> _Exercise details_:
Reproduce everything in the data from the line containing "Where should I" down to the line containing "tap(659, 171)", requests included, but multiply each click coordinate in the answers by 2.6 and round to whole numbers, with halves rounding up. Omit the pictures from your output.

Some data

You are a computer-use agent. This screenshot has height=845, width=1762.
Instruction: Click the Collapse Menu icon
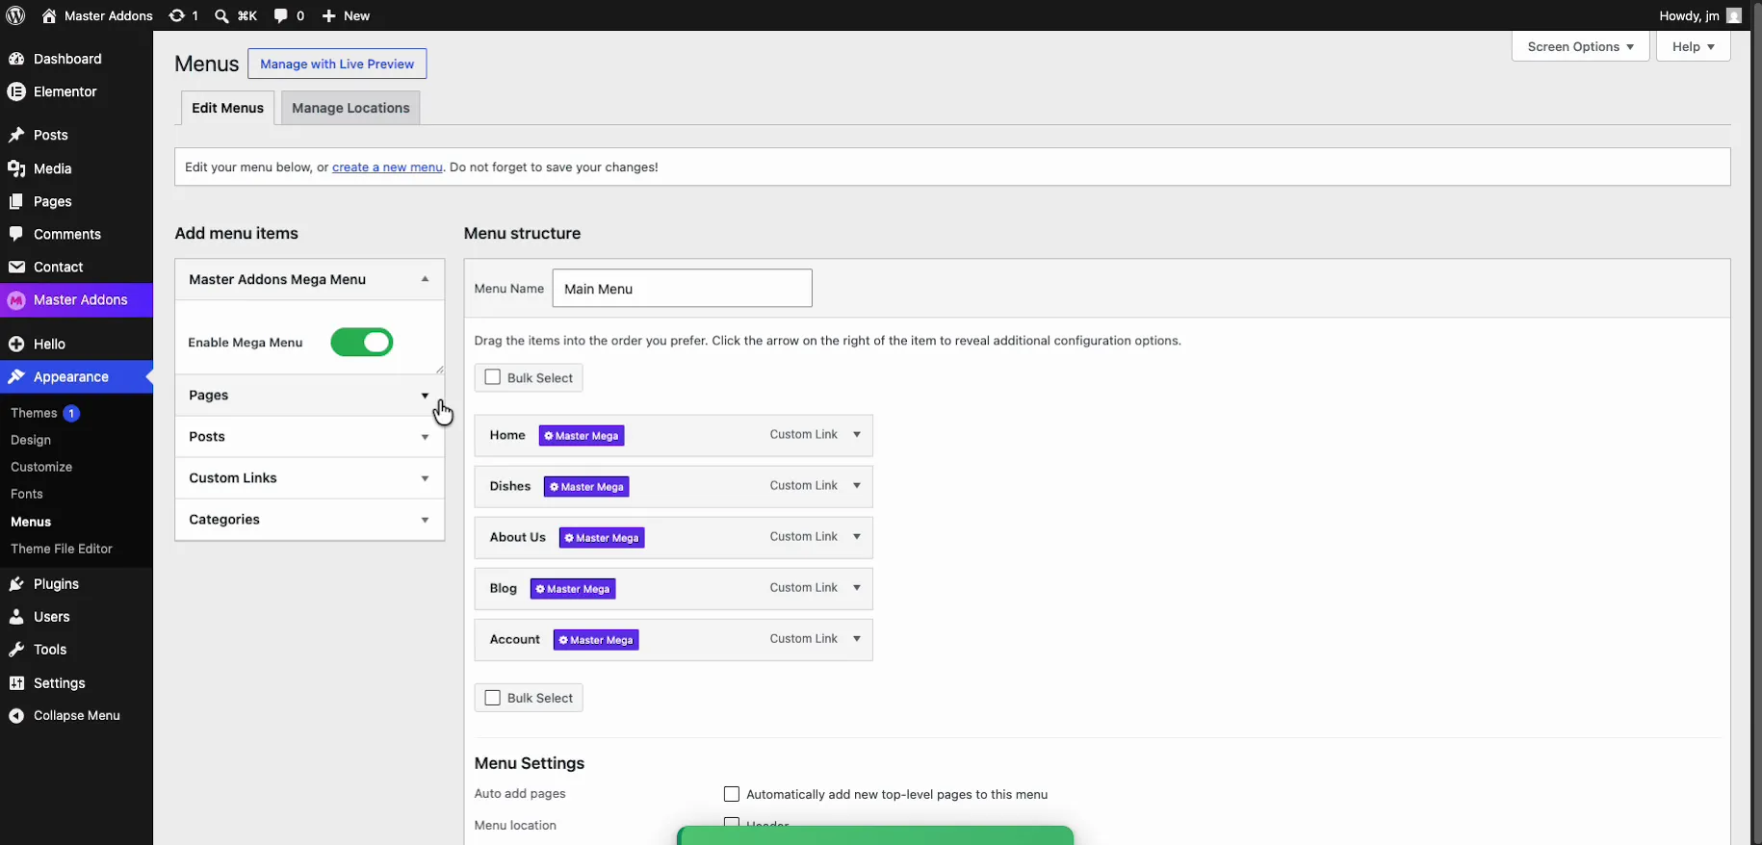click(16, 716)
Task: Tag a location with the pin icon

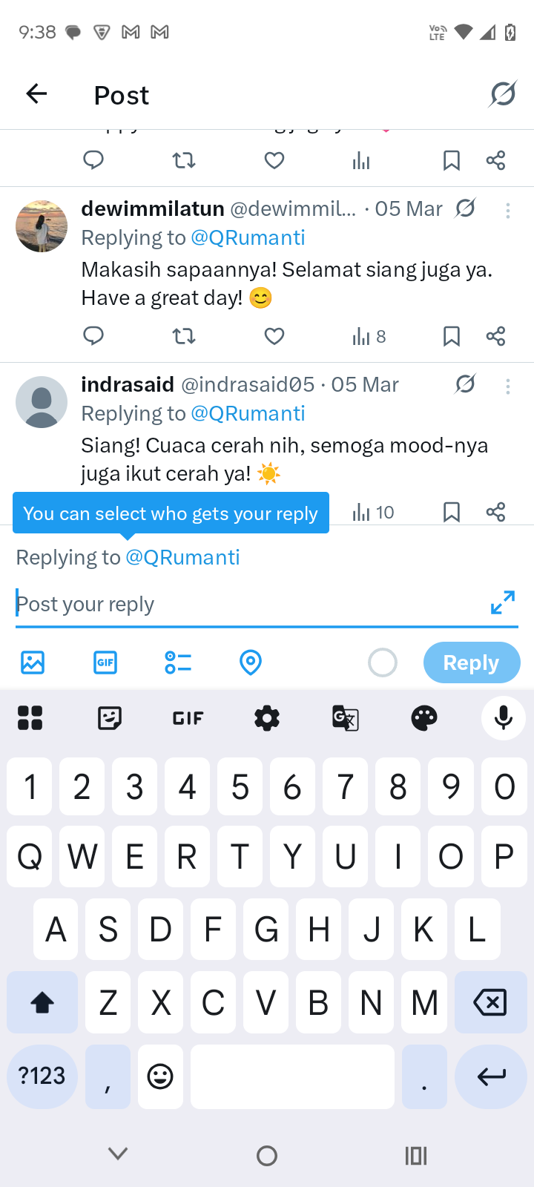Action: 251,662
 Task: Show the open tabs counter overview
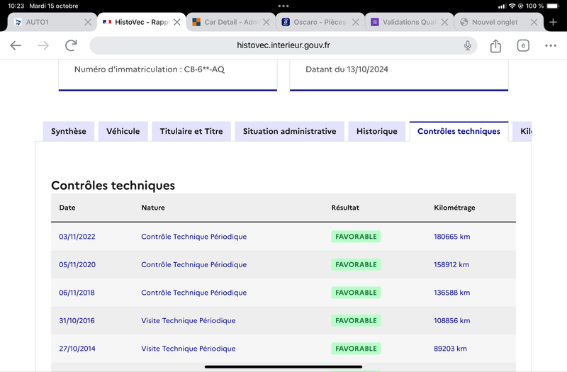pyautogui.click(x=523, y=45)
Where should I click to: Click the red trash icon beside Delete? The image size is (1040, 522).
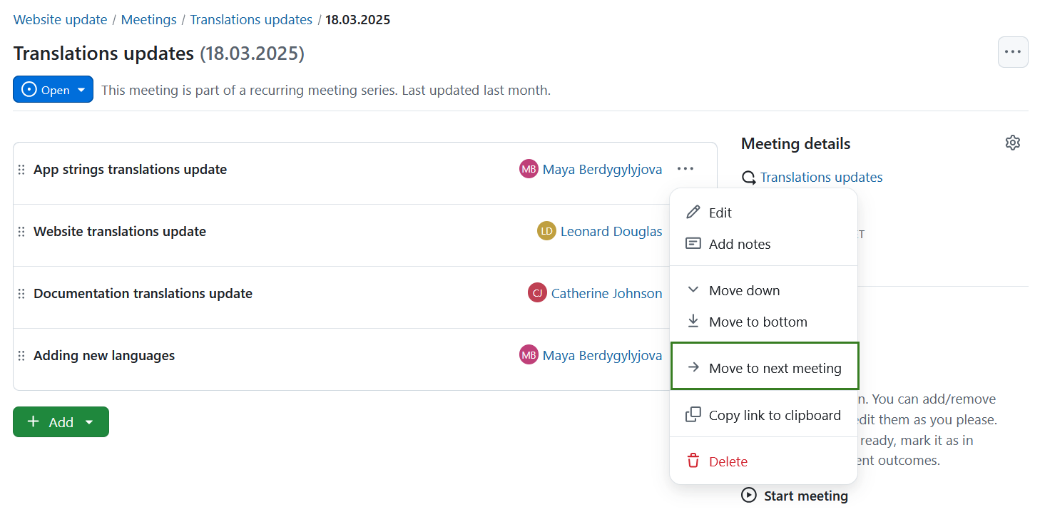(x=693, y=461)
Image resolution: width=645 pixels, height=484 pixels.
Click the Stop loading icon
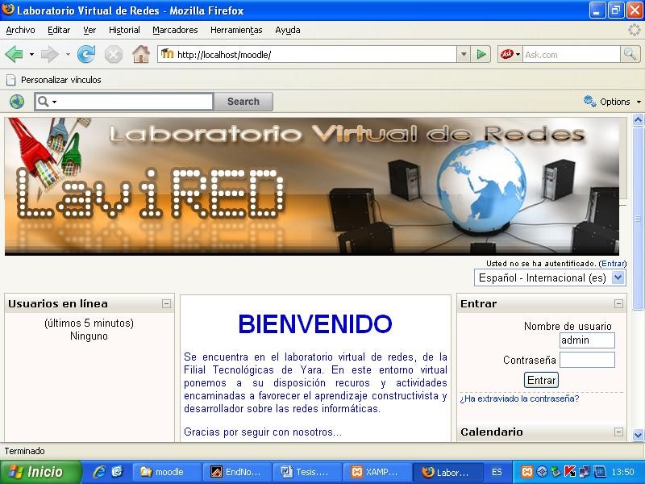(x=114, y=55)
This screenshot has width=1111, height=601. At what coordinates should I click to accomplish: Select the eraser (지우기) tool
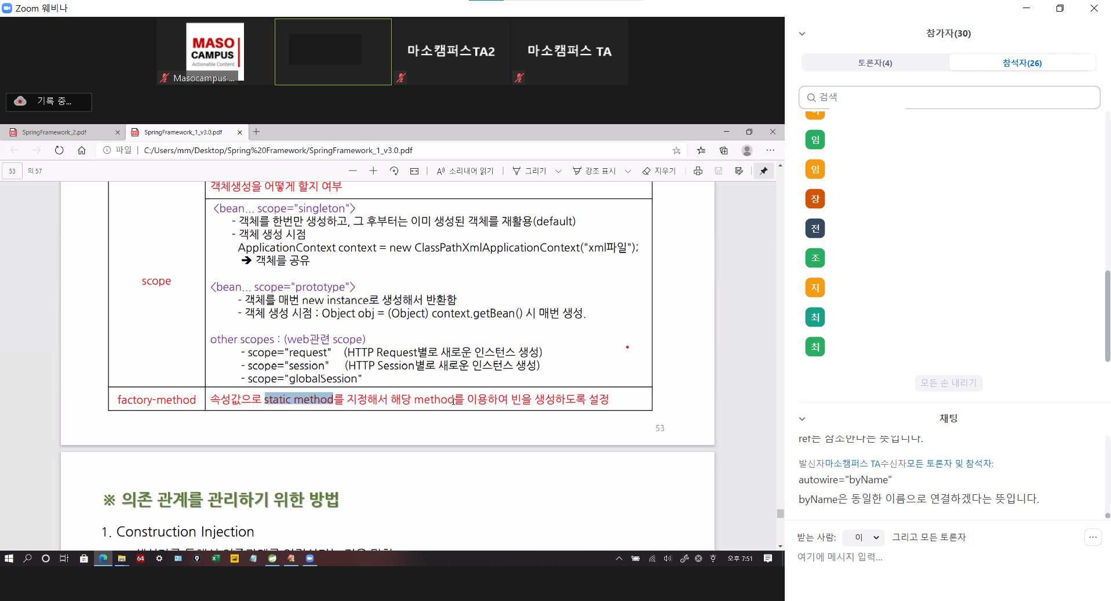tap(659, 171)
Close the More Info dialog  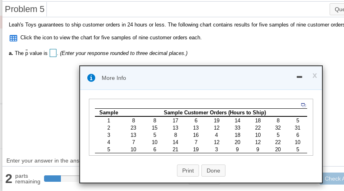tap(314, 76)
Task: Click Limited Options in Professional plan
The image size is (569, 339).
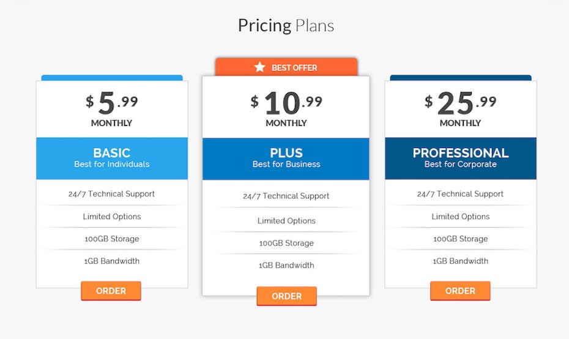Action: 461,217
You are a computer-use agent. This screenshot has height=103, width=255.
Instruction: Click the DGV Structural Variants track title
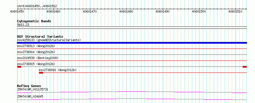(40, 37)
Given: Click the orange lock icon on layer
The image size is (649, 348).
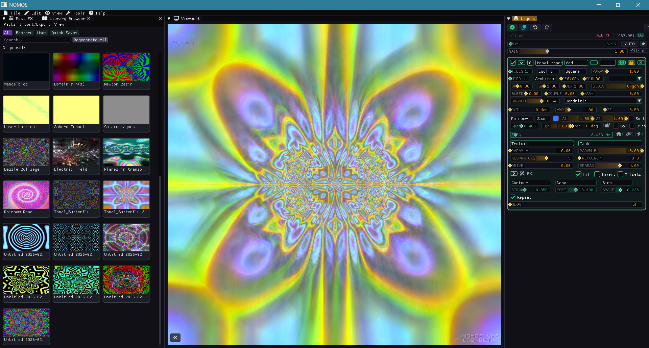Looking at the screenshot, I should coord(631,63).
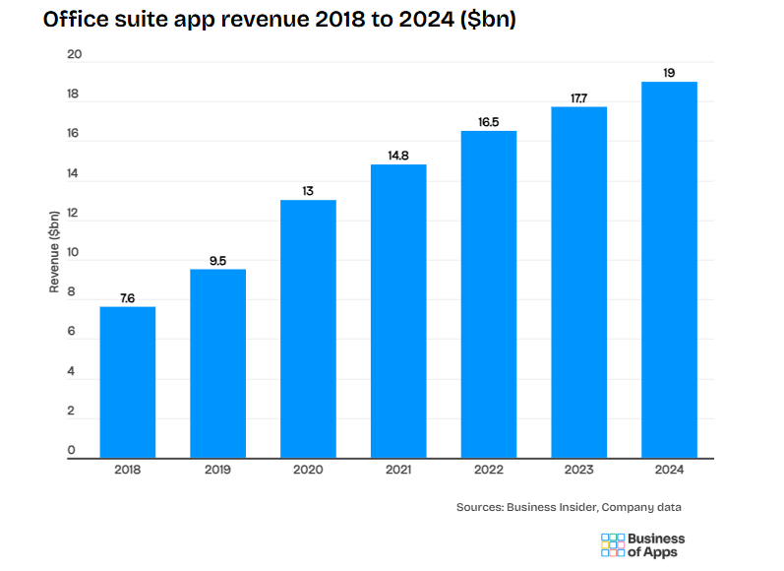
Task: Select the bar for 2023
Action: pos(579,283)
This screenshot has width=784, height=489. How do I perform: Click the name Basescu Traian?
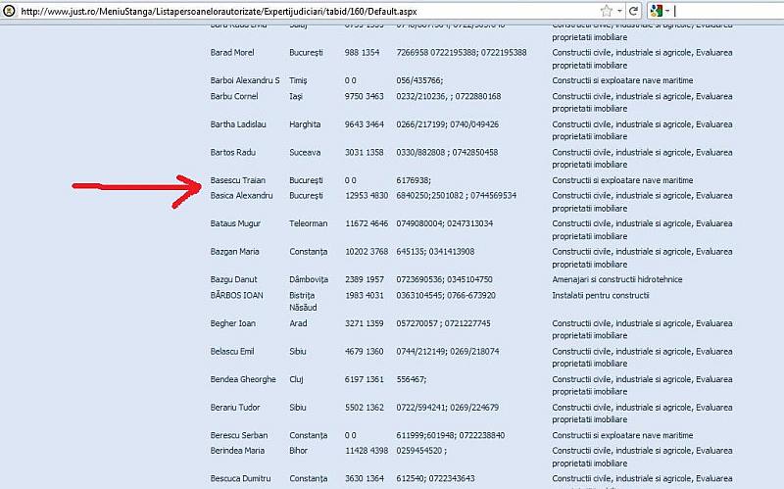tap(238, 181)
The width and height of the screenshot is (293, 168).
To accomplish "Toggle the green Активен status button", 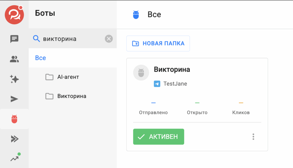I will click(x=159, y=137).
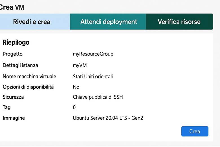
Task: Select the myVM value text
Action: click(x=80, y=65)
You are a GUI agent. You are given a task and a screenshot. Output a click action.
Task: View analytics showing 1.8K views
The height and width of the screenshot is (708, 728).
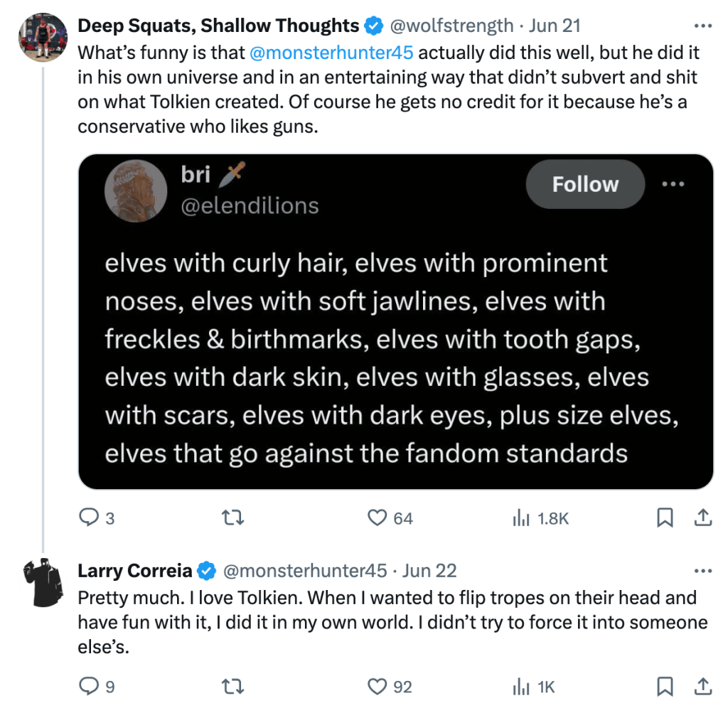click(x=522, y=518)
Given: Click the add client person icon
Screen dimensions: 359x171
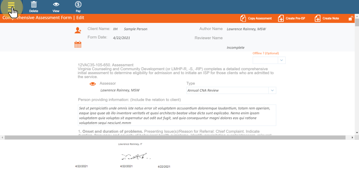Looking at the screenshot, I should pos(78,31).
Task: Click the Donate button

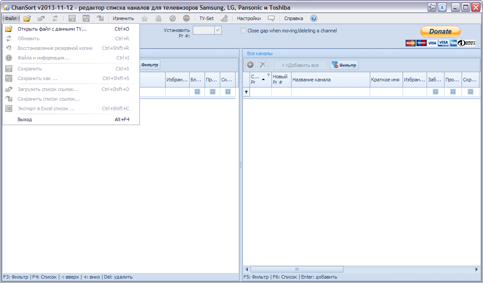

> _Solution_:
Where should I click to: Click the red trash icon beside Delete? The image size is (1040, 522).
(x=1802, y=1199)
Image resolution: width=645 pixels, height=484 pixels.
Click the Stop loading icon
(x=296, y=143)
This screenshot has width=1111, height=601. At what coordinates should I click to accomplish: Select the eraser (지우기) tool
tap(1713, 445)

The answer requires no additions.